## What needs to be done
Your copy should match the records exactly, except that no pictures appear in it.

## Stored data

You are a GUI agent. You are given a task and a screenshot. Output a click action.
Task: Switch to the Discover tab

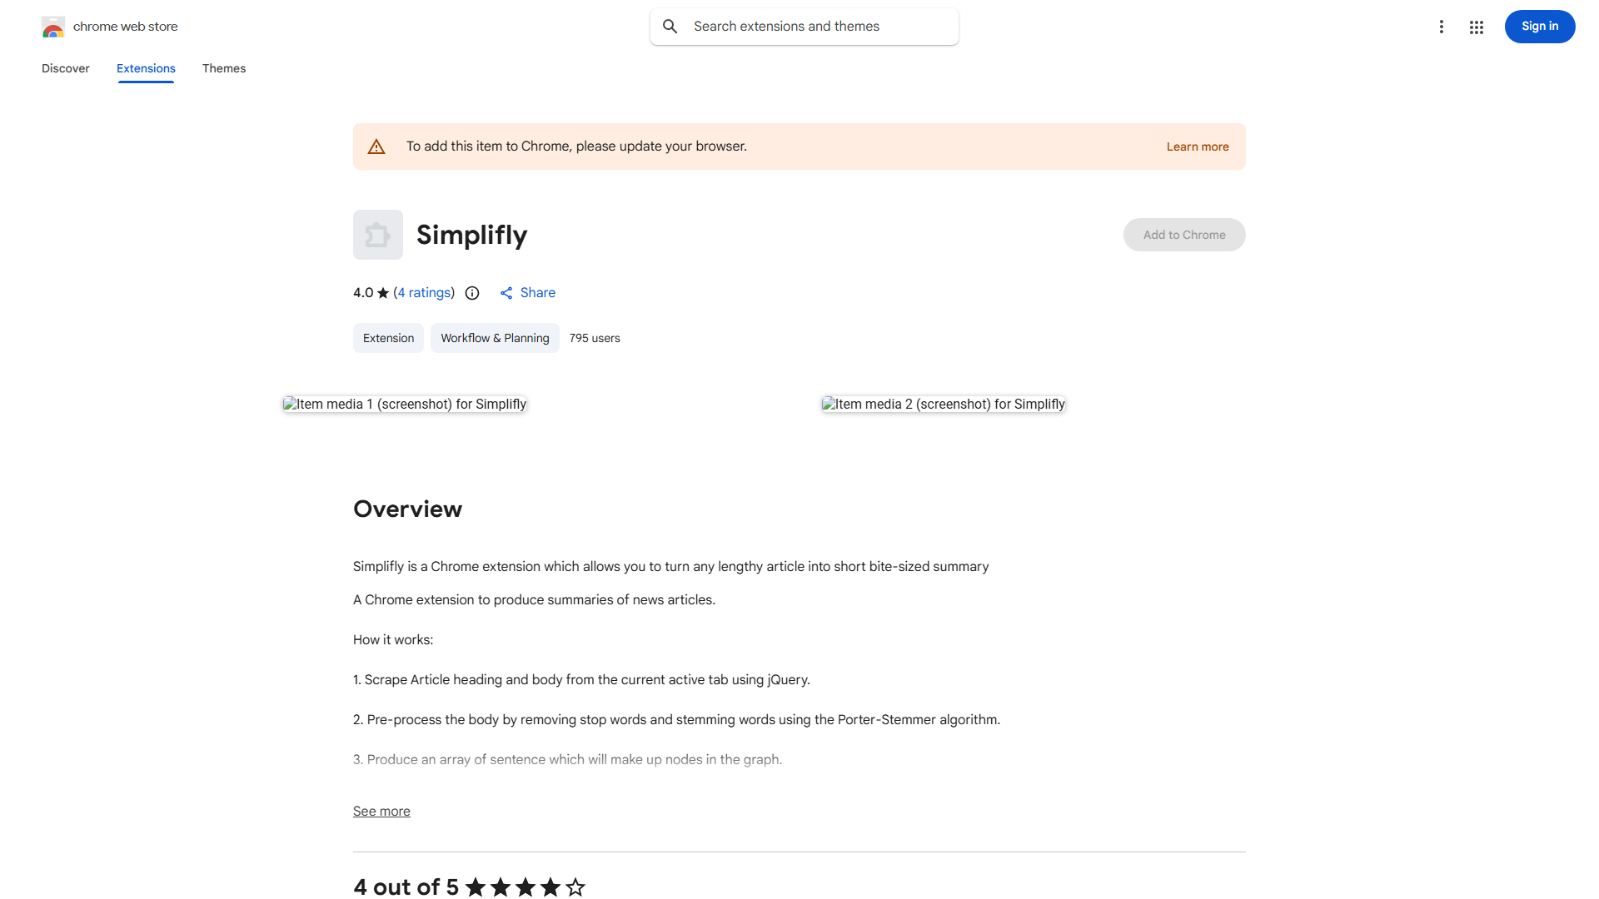coord(65,68)
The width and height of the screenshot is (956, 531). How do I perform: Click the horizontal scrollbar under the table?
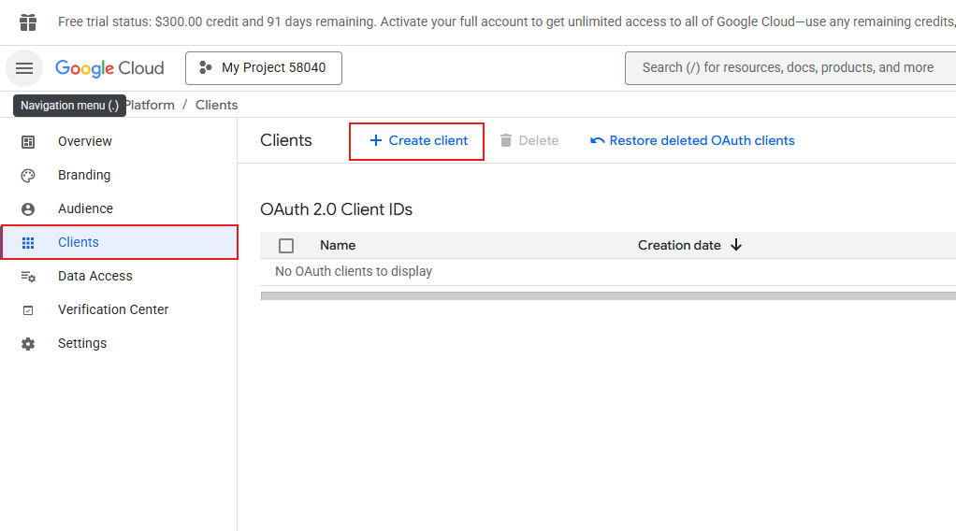[x=608, y=295]
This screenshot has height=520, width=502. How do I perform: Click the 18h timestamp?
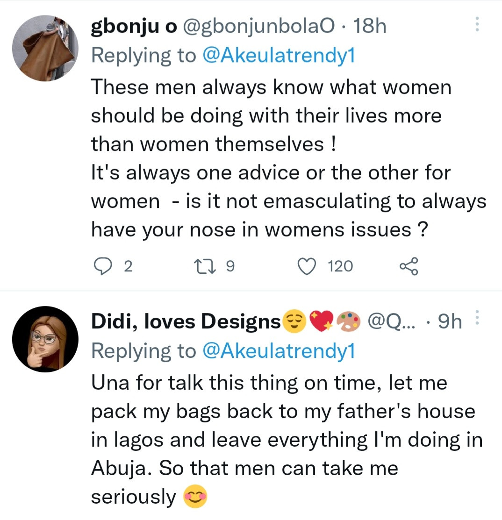[x=369, y=27]
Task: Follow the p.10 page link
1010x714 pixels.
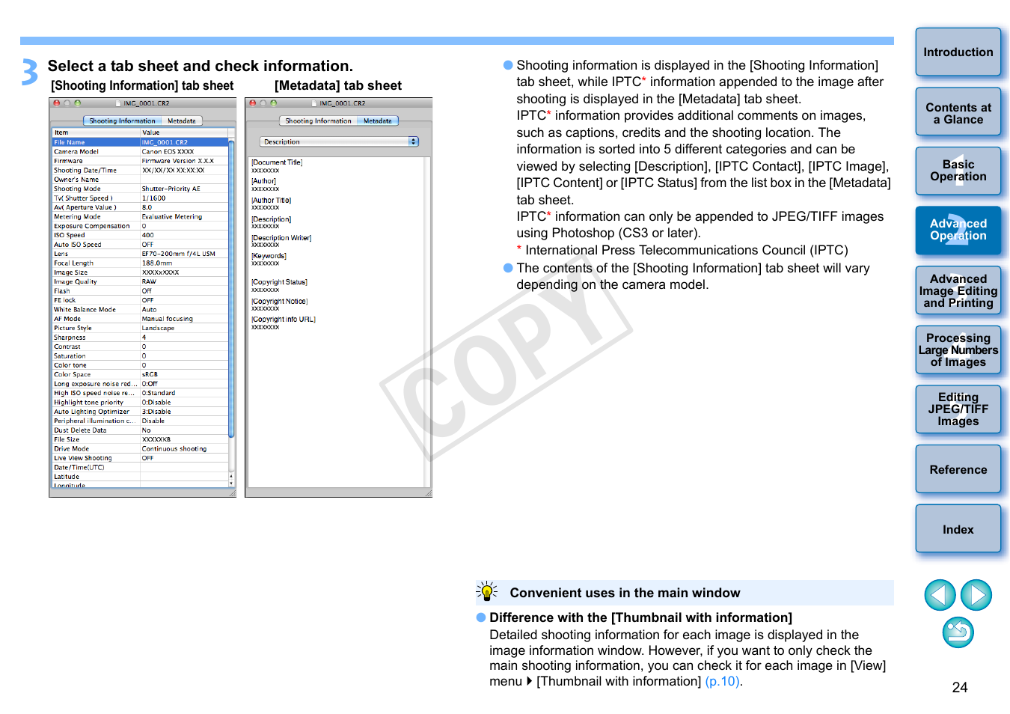Action: (722, 681)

## The completed task
You are a GUI agent. You are given a task and a screenshot. Output a click action.
Task: Switch to the Discover tab

coord(65,68)
The width and height of the screenshot is (956, 531). How do I perform: Click the horizontal scrollbar under the table?
[x=608, y=295]
This screenshot has height=520, width=502. How do I perform: Click the 18h timestamp?
[x=369, y=27]
Task: Follow the p.10 page link
1010x714 pixels.
Action: (722, 681)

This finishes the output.